| Assignment |
Please give again, exactly and only, the stretch of lines from the one containing "Choose number +7 915 047-77-00" to the end of the entries below.

Saved data entries:
######

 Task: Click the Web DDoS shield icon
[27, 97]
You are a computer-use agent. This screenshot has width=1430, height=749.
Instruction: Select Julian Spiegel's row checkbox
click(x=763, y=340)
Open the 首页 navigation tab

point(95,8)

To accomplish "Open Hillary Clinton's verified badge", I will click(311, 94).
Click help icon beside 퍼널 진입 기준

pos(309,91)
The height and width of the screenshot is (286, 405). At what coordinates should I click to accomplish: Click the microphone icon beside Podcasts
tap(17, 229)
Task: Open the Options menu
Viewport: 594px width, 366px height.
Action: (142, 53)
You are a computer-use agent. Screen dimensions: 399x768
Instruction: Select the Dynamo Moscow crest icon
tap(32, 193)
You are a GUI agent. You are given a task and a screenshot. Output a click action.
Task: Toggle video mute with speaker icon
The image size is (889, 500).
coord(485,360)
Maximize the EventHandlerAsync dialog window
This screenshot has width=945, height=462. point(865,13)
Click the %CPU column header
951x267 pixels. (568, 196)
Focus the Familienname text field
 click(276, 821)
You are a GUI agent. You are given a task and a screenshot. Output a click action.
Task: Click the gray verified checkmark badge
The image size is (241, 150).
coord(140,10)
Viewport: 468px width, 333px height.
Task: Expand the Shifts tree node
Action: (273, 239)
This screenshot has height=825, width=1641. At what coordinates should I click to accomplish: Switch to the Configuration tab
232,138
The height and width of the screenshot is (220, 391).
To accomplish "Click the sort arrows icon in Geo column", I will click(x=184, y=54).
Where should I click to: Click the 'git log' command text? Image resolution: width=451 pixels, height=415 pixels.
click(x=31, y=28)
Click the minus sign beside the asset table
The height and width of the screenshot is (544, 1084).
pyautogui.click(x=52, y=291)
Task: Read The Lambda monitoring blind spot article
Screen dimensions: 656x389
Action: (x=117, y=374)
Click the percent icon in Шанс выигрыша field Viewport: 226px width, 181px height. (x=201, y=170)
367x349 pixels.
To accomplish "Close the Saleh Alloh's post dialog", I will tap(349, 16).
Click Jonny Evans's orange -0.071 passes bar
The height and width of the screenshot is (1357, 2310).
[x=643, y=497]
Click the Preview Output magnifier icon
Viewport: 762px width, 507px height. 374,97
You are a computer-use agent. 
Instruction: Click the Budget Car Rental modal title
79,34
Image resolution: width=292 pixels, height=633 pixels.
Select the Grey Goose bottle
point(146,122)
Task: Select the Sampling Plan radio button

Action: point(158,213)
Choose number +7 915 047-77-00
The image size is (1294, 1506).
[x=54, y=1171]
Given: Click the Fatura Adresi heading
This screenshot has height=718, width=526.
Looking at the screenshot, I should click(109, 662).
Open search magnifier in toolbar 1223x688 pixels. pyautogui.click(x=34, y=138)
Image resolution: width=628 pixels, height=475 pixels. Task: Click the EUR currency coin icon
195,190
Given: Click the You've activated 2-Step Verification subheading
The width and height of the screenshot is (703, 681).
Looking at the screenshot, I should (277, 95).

######

| Task solution |
Choose number +7 915 047-77-00
The image size is (1294, 1506).
[x=54, y=1171]
Given: Click the Fatura Adresi heading
This screenshot has height=718, width=526.
Looking at the screenshot, I should click(109, 662).
Open search magnifier in toolbar 1223x688 pixels. pyautogui.click(x=34, y=138)
Image resolution: width=628 pixels, height=475 pixels. Task: Click the EUR currency coin icon
195,190
Given: Click the You've activated 2-Step Verification subheading
The width and height of the screenshot is (703, 681).
Looking at the screenshot, I should (277, 95).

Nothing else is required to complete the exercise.